▸ STORED DATA:
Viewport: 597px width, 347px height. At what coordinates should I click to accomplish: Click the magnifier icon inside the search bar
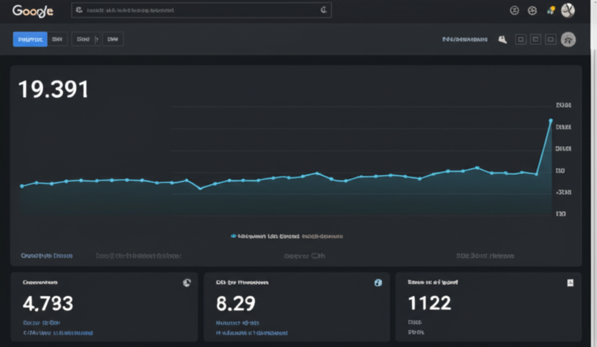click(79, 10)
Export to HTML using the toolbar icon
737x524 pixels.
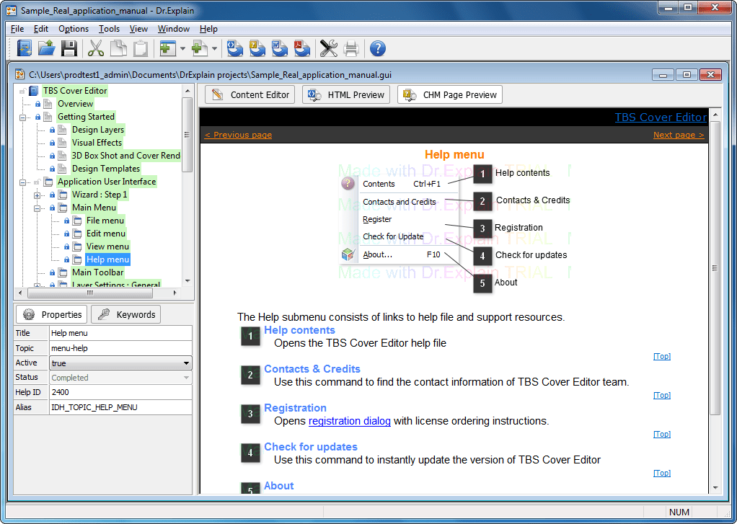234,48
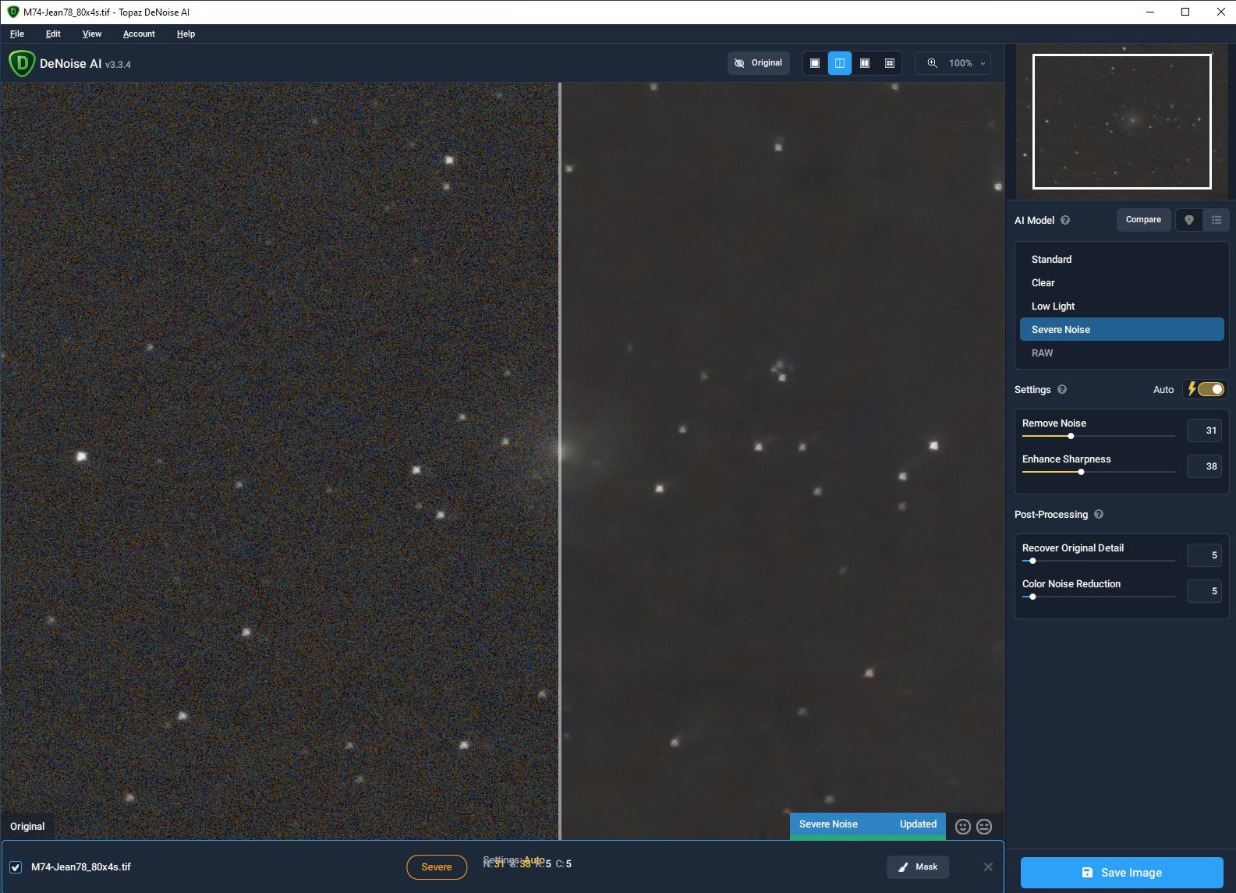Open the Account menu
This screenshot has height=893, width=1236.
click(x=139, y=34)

▸ WHAT IS REQUIRED: Repeat the material above word for word and skip every image in it.

▸ SOLUTION:
Viewport: 597px width, 347px height. At what coordinates should I click to accomplish: Click the magnifier icon inside the search bar
click(79, 10)
Export to HTML using the toolbar icon
737x524 pixels.
234,48
Open the Account menu
This screenshot has height=893, width=1236.
click(x=139, y=34)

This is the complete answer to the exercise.